A man (Alexander Sloan McBryde) and a woman (Jillian Guerts) meet at a
train station, and without neither having anything to do really, they
decide to spend some time together, though they never really know what
they are to each other, chance encounters, close friends, lovers, a
one-night stand? However after partying together, they land in bed ... but
ultimately don't have sex because he can't get it up - which leaves her
decidedly less than disappointed. But this lack of emotional bond also
leaves their conversations oddly cold in their dedidedly impersonal
surroundings, perhaps a town they're both strangers to ... The
premise of The Algebra of Need is actually a very original
experiment, as this film doesn't feature any original dialogue but has its
lines patchworked from the works of arthouse darlings Jean-Luc Godard,
Ingmar Bergman, Michelangelo Angonioni, Alain Robbe-Grillet, Alain
Resnais, William S. Burroughs, Jean-Paul Sartre and Marguerite Duras (to
all of whom director David R. Williams apologizes in the credits), put
into a different context but filmed in a way (and in black and white)
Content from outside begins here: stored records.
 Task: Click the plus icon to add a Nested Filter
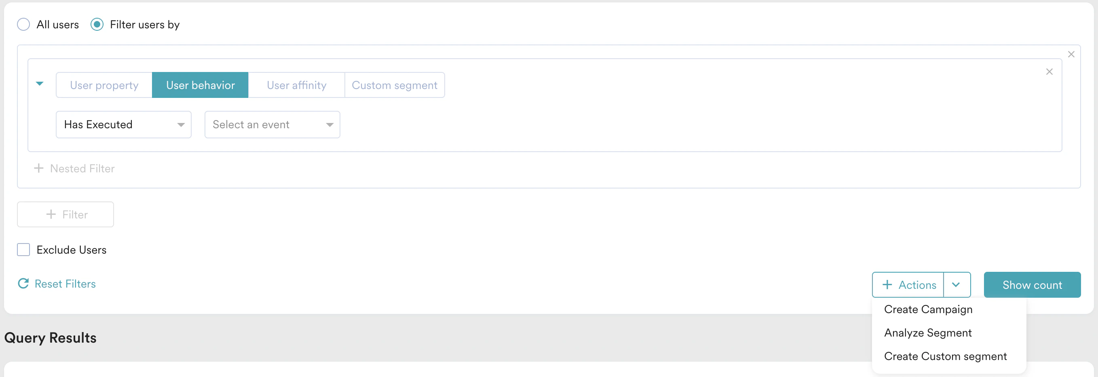pos(39,168)
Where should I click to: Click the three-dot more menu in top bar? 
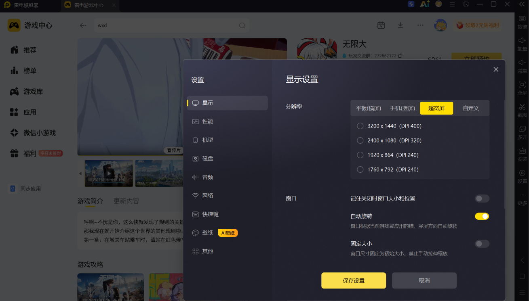(420, 25)
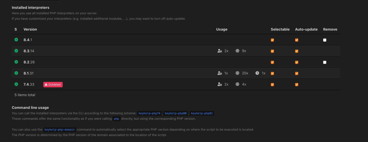Screen dimensions: 368x142
Task: Sort table by Version column header
Action: coord(30,29)
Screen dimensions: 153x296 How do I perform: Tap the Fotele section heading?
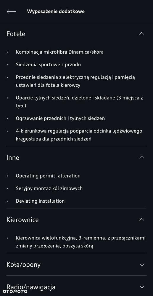(x=16, y=34)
that's closer to the French nouvelle vague than anything else. The result
might seem pretentious to some, blasphemous to others, but if you take the
film with a grain of salt, and see it as a film about two people unable to
converse normally and thus unable to have a normal relationship, then it
does work rather well, and on a pure visual level, Williams makes perfect
use of his often rather mundane sets and gets the most (aethetically) out
of them. Worth a look for sure, but you'll probably enjoy it more if you
have some foundations in vintage arthouse cinema (and no, I don't know
either where or who exactly most of the pieces of dialogue are from).